*** Opening of Material provided ***

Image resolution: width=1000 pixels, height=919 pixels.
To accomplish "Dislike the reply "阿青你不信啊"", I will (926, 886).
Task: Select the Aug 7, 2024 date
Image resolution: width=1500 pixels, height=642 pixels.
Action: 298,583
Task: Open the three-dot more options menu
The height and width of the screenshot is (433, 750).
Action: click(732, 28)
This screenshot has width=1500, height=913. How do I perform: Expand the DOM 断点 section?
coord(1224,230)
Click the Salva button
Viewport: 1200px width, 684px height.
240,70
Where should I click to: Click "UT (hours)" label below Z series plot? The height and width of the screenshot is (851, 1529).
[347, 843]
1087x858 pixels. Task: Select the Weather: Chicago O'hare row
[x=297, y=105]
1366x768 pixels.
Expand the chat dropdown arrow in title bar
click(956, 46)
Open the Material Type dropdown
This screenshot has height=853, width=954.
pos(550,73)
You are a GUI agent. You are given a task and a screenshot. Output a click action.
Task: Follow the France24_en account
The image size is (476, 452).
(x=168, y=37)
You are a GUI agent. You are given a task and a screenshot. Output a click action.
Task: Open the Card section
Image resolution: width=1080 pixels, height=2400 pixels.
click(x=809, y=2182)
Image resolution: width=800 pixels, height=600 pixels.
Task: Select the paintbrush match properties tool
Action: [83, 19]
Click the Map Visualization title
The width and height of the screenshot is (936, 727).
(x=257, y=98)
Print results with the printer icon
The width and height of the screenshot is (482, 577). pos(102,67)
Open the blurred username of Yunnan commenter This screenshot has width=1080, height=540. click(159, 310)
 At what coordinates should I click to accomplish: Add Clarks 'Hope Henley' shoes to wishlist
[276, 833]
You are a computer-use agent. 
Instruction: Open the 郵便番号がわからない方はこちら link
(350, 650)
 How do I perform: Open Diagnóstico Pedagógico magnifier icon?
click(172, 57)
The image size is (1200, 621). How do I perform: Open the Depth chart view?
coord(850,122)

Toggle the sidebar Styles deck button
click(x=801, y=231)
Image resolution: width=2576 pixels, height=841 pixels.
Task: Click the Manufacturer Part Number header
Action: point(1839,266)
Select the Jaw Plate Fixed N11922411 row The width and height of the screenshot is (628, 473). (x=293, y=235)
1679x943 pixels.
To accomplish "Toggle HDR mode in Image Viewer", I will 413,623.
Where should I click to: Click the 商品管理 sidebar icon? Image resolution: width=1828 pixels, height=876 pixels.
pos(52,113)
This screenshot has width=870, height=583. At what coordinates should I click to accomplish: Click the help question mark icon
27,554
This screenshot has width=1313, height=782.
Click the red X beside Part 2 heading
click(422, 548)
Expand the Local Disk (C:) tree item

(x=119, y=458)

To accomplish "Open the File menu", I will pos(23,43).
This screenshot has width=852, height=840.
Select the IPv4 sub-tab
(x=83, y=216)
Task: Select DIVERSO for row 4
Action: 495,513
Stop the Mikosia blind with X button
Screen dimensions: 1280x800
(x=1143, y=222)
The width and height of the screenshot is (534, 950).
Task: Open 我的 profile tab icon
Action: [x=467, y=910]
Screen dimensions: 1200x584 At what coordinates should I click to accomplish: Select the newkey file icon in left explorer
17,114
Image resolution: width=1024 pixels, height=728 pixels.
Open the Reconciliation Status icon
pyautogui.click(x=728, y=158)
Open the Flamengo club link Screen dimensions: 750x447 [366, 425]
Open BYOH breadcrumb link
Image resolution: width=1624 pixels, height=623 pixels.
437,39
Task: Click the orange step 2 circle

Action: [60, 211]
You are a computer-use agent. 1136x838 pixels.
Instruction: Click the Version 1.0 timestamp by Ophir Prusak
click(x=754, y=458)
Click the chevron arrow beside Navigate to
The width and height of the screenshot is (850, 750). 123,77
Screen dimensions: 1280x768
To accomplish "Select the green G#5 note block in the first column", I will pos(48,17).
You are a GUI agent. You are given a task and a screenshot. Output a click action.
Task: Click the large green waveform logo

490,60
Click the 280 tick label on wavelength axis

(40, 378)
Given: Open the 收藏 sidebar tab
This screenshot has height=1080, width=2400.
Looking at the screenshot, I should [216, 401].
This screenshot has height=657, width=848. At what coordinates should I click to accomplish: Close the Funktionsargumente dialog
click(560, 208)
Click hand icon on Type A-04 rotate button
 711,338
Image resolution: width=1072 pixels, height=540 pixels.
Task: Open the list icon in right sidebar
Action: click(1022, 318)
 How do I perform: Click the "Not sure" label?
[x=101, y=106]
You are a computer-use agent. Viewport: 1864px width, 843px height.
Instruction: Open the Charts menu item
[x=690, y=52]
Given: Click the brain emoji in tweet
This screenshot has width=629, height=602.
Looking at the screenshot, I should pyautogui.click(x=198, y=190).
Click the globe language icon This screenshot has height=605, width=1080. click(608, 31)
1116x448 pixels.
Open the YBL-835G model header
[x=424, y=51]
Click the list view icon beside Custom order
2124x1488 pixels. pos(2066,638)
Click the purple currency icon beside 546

*** Close of Material provided ***

Your instructions - A bare number is the whole answer: how many lines in the entries contain "computer"?

Written response - 3